ESPECTáCULOS › “MIL AÑOS DE PAZ”, DE ROBERTO PERINELLI, EN EL TEATRO DEL PUEBLO

Una tragedia romántica en el burdel

La directora Laura Yusem pone en escena las tensiones entre la madama de un prostíbulo y una de sus pupilas, como una metáfora de la impunidad de los poderosos y el desamparo de sus víctimas.

 Por Hilda Cabrera

La “tragedia romántica” que cuenta el dramaturgo Roberto Perinelli se impone en principio por el carácter lúdico que manifiestan la madama Margarita y su pupila Pepita, y la sutileza con que se descubren los interiores de una habitación de burdel. Se trata, como lo dicen las mismas mujeres, de un lugar especial, el salón rojo del Pez de Oro, prostíbulo al que llegan –precedidos por los aspavientos de Pepita– un Conde y su hijo. La situación así planteada podría asemejarse a la de un vodevil, sólo que en este caso, y ya en los primeros tramos, se percibe que esa euforia esconde una confrontación. Esta impresión nace de detalles simples surgidos del texto o insertados en la puesta por Laura Yusem.

Material proporcionado:
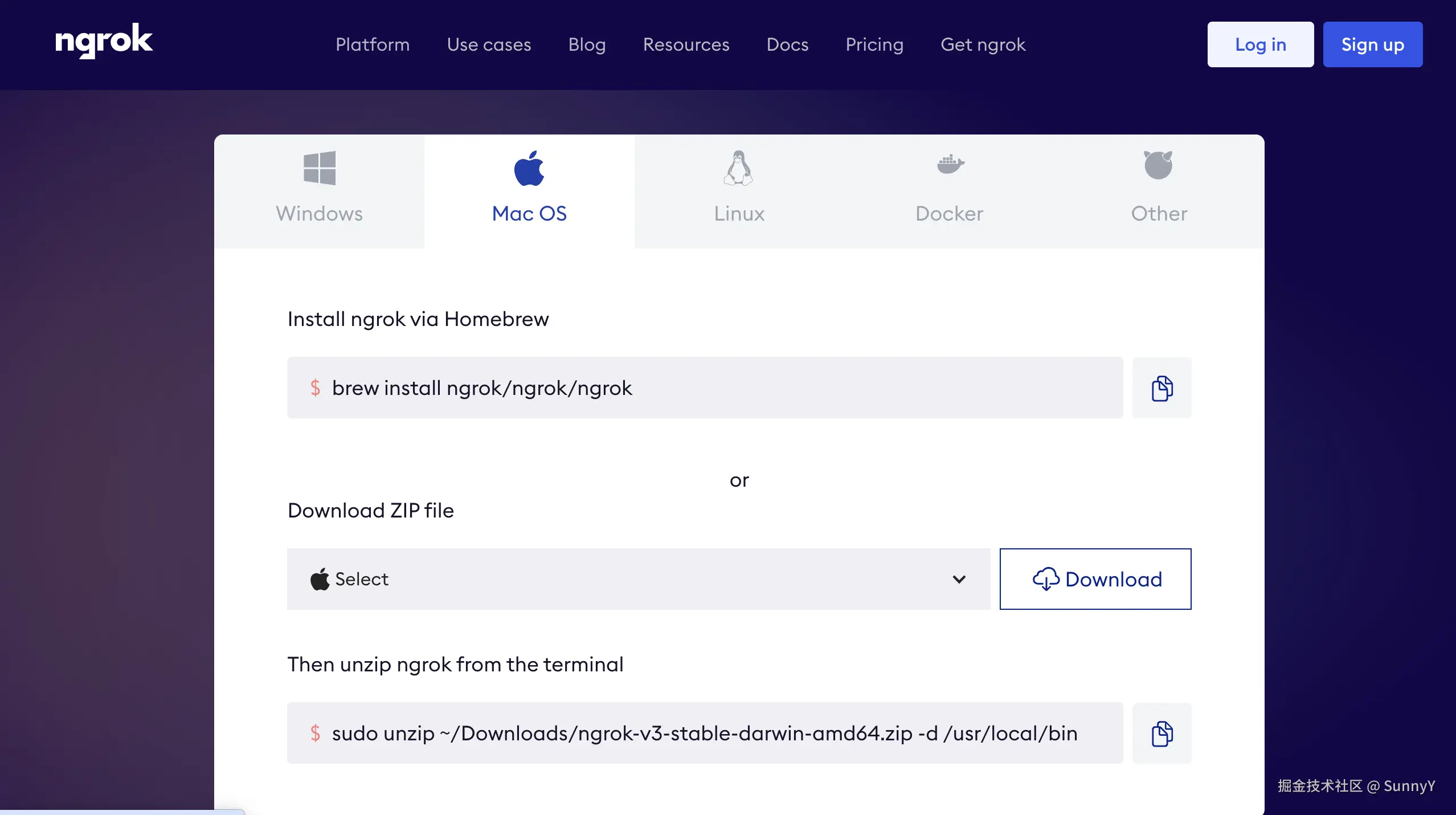
Task: Choose the Linux penguin icon
Action: click(739, 168)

Consigna escrita A: Enumera todos los personajes de la obra que se nombran en la reseña.
Consigna escrita B: Actualiza el fragmento de la reseña que empieza en "Una tragedia romántica" y termina en "de sus víctimas.", sustituyendo "prostíbulo" por "lupanar".
Consigna escrita C: Resume en menos palabras el párrafo de la reseña que comienza con "La “tragedia romántica” que cuenta", sin perder sus datos principales.

Respuesta completa A:
- La madama Margarita
- Su pupila Pepita
- Un Conde
- El hijo del Conde

Respuesta completa B:
Una tragedia romántica en el burdel

La directora Laura Yusem pone en escena las tensiones entre la madama de un lupanar y una de sus pupilas, como una metáfora de la impunidad de los poderosos y el desamparo de sus víctimas.

Respuesta completa C: La "tragedia romántica" de Roberto Perinelli atrae primero por el tono lúdico de la madama Margarita y su pupila Pepita, y por la sutileza con que se muestra una habitación del burdel. Esa habitación es el salón rojo del Pez de Oro, adonde llegan un Conde y su hijo, anunciados por los aspavientos de Pepita. Aunque la situación parece de vodevil, pronto se percibe que esa euforia esconde una confrontación. Esa impresión nace de detalles simples del texto o insertados en la puesta de Laura Yusem.